STATED PROBLEM:
Convert the rows starting with the line that contains "The height and width of the screenshot is (740, 1568)." and going on through the line that contains "Show later return" into a two-column CSV with the header text,answer. Write one CSV line per row, with each value in a single quoted field and any line breaks turned into spaces.

DATA SUPPLIED:
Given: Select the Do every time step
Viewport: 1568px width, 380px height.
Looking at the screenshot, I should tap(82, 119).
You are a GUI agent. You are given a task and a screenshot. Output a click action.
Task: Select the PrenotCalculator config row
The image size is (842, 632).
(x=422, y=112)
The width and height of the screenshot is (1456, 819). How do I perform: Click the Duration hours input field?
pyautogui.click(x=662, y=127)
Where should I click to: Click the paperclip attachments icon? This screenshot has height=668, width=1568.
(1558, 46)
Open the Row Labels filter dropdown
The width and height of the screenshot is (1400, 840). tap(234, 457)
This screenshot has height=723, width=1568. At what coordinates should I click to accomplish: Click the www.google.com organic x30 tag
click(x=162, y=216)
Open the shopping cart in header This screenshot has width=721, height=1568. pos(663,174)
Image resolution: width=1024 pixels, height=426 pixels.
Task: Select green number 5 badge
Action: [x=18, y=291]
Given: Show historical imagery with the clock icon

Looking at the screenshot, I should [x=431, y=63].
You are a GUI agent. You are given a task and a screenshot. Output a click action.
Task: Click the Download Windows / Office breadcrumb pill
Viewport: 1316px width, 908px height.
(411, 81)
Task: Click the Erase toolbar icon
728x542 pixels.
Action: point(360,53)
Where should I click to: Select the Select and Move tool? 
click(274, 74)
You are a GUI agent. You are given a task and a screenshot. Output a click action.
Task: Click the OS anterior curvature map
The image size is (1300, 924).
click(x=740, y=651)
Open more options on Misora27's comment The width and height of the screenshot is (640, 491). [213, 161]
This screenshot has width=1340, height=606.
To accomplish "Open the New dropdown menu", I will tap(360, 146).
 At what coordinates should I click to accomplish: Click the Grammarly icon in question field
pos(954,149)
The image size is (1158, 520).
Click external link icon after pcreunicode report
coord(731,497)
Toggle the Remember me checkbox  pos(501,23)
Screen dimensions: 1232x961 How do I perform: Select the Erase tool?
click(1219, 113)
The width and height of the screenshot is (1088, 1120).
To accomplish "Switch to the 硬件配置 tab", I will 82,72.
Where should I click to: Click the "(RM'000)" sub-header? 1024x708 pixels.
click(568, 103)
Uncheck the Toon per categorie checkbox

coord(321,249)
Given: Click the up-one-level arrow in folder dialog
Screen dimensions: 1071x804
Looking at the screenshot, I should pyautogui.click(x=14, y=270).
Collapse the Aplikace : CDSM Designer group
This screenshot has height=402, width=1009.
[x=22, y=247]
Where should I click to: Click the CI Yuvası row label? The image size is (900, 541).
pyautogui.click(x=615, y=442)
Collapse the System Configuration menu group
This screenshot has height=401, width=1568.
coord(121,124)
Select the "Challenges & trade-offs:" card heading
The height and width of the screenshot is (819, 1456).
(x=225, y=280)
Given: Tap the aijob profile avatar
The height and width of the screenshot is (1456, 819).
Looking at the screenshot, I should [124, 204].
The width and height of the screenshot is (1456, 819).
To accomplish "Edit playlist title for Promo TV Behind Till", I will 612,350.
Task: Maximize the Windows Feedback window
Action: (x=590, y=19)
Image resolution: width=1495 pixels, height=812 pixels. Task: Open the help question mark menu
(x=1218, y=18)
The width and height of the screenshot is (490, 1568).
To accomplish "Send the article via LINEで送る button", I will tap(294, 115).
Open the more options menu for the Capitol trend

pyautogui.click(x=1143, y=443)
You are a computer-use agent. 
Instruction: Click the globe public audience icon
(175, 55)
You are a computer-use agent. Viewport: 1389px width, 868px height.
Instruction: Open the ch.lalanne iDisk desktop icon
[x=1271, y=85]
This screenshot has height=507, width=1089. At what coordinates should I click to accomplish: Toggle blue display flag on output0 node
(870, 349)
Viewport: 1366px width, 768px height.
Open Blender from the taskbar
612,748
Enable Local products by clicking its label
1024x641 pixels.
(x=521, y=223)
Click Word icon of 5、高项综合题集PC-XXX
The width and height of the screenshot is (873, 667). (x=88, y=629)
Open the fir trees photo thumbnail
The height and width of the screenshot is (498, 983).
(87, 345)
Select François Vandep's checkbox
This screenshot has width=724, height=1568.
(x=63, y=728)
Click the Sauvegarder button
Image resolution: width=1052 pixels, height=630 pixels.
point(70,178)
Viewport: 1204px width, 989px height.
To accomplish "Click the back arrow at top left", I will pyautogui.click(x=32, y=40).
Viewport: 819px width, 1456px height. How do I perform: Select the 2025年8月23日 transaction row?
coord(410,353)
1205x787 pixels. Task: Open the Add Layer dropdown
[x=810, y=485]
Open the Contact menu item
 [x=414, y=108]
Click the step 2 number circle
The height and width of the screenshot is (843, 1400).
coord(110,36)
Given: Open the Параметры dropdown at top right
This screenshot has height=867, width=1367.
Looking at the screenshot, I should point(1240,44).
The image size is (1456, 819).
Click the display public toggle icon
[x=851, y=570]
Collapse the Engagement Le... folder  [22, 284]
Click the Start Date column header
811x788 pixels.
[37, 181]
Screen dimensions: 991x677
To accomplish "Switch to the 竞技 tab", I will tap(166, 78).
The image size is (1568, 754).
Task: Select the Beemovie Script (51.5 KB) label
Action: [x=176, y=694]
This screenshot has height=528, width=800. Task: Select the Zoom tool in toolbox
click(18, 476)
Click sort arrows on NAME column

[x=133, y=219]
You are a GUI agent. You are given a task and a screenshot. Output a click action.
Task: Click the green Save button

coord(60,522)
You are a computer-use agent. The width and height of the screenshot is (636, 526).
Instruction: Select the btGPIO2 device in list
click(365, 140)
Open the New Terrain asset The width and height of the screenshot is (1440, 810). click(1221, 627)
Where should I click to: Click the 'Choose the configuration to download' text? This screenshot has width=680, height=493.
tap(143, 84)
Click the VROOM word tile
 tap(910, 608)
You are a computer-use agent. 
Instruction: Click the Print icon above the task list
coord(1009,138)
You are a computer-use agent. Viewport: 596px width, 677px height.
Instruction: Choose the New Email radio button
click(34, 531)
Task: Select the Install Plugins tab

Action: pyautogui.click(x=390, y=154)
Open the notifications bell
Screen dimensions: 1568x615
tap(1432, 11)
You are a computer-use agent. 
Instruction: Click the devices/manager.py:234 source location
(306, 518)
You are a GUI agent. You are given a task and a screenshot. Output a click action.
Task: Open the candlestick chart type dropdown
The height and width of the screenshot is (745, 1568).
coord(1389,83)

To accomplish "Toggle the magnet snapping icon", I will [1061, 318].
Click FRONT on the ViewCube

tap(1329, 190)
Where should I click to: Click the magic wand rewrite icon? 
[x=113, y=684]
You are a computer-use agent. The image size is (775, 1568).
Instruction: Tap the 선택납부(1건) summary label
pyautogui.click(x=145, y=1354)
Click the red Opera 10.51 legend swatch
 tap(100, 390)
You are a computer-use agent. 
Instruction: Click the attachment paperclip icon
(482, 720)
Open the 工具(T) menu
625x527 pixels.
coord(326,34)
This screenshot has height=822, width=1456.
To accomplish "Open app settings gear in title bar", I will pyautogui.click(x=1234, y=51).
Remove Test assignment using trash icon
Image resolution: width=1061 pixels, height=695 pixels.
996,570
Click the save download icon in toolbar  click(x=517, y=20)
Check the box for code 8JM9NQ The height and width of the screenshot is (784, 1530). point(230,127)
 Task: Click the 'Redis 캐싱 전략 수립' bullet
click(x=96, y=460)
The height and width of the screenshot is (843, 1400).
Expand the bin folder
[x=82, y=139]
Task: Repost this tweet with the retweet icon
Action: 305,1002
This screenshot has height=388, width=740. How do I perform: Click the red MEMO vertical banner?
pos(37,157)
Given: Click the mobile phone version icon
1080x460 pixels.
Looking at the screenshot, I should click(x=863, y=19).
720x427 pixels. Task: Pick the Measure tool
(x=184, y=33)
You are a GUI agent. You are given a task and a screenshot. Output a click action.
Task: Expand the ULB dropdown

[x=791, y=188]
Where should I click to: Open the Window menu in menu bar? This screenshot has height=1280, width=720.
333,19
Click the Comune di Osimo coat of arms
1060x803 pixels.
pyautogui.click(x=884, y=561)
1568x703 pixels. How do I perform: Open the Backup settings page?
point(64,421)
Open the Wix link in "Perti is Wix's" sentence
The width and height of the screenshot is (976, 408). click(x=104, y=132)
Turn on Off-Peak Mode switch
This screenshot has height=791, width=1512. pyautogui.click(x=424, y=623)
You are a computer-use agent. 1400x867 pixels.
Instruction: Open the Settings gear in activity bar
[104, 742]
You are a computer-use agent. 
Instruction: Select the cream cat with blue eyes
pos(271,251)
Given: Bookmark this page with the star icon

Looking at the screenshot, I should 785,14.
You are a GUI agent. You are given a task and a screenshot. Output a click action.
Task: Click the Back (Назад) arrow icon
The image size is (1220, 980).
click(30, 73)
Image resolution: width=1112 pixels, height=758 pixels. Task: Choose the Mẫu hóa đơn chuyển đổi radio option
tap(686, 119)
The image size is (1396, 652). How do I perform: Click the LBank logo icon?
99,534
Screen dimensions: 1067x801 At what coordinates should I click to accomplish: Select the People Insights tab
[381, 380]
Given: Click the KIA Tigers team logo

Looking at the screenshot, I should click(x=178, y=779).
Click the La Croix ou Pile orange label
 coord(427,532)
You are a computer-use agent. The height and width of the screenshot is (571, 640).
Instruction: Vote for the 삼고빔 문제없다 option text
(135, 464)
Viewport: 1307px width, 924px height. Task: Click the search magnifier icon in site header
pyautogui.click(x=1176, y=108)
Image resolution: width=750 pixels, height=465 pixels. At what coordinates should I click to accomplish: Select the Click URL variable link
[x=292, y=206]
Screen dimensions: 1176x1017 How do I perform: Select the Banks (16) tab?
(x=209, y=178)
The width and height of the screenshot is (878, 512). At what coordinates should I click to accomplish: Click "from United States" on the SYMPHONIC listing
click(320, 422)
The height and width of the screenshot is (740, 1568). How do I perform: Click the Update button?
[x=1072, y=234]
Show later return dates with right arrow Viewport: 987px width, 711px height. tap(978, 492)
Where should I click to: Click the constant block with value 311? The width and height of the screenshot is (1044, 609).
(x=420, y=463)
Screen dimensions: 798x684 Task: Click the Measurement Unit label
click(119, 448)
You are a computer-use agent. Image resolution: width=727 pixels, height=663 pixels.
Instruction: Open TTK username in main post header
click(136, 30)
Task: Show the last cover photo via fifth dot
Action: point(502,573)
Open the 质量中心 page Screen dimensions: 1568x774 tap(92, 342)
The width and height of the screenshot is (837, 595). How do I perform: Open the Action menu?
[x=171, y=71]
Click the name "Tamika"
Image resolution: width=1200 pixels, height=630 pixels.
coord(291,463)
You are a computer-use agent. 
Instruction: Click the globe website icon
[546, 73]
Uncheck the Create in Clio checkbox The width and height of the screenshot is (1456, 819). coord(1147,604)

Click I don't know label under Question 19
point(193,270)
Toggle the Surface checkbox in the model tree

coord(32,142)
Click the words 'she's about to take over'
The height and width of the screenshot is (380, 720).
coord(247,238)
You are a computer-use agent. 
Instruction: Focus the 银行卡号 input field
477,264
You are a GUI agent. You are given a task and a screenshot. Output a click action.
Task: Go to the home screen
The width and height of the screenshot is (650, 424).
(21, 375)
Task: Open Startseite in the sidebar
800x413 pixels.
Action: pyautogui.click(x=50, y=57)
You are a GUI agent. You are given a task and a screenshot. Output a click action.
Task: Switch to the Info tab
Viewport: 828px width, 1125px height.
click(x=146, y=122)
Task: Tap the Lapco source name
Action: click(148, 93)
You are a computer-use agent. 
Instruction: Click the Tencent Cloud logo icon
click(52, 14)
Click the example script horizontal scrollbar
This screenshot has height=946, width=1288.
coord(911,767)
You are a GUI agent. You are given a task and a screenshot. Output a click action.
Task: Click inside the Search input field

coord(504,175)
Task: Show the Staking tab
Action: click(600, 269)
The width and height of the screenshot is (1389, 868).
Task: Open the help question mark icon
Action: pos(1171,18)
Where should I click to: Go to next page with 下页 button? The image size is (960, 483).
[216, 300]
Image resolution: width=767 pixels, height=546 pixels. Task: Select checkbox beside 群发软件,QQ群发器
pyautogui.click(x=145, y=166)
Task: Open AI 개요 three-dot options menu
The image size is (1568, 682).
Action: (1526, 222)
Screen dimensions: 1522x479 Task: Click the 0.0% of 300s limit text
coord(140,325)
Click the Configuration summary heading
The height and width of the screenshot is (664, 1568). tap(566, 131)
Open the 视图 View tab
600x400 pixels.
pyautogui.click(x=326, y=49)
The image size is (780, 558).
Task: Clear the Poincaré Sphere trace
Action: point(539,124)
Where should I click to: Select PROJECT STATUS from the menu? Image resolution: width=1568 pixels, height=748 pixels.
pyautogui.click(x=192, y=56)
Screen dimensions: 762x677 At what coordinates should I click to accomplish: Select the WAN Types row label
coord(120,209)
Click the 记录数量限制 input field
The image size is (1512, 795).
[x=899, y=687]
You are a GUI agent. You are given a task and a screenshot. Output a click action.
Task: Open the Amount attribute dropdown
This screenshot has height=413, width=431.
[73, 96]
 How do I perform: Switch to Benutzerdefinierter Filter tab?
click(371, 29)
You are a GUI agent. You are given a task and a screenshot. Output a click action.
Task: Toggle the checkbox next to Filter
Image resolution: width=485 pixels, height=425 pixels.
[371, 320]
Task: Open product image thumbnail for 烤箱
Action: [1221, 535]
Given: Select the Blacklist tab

WORKED SOLUTION:
text,answer
"The height and width of the screenshot is (740, 1568). How do I perform: Click the Update button?","[x=1072, y=234]"
"Show later return dates with right arrow Viewport: 987px width, 711px height.","tap(978, 492)"